Topic Finder works in a three part process.

To install:

pip3 install topicfinder
  1. tokenizing the document set. This applies the default wildgram analysis to tokenize the document set. documents must be in the structure below, a list of dictionaries. docID is optional as a parameter (if not included, the id is the index in the array).
from topicfinder import getTokenLists
ret = getTokenLists([{"text": "boo", "docID": "1"}])
  1. sorting the entire tokenset by the unique tokens and their frequencies.
from topicfinder import getTokenLists, getPhrases
ret = getPhrases(getTokenLists([{"text": "boo", "docID": "1"}]))
  1. grouping the phrases by similarity, with some lemmatization and fuzzy matching.
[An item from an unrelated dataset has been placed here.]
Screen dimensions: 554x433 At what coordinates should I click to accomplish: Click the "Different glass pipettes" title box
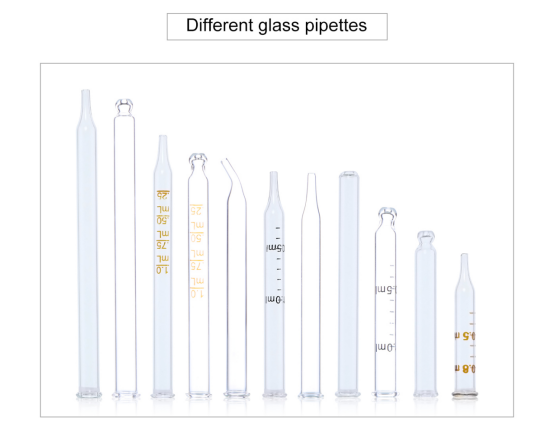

It considers any word or lemmatized word less than 3 letters impossible to group.
from topicfinder import getTokenLists, getPhrases, groupPhrasesBySimilarity
ret = groupPhrasesBySimilarity(getPhrases(getTokenLists([{"text": "boo", "docID": "1"}])))

## ret is a sorted list (descending order) of the following style of dictionaries
## {"phrases": [#list of phrases#], "tokens": [##list of unique tokens from the documents]}
## descending order by the size of the tokens array

you can also just call:

from topicfinder import synopsis
ret = synopsis([{"text": "boo", "docID": "1"}])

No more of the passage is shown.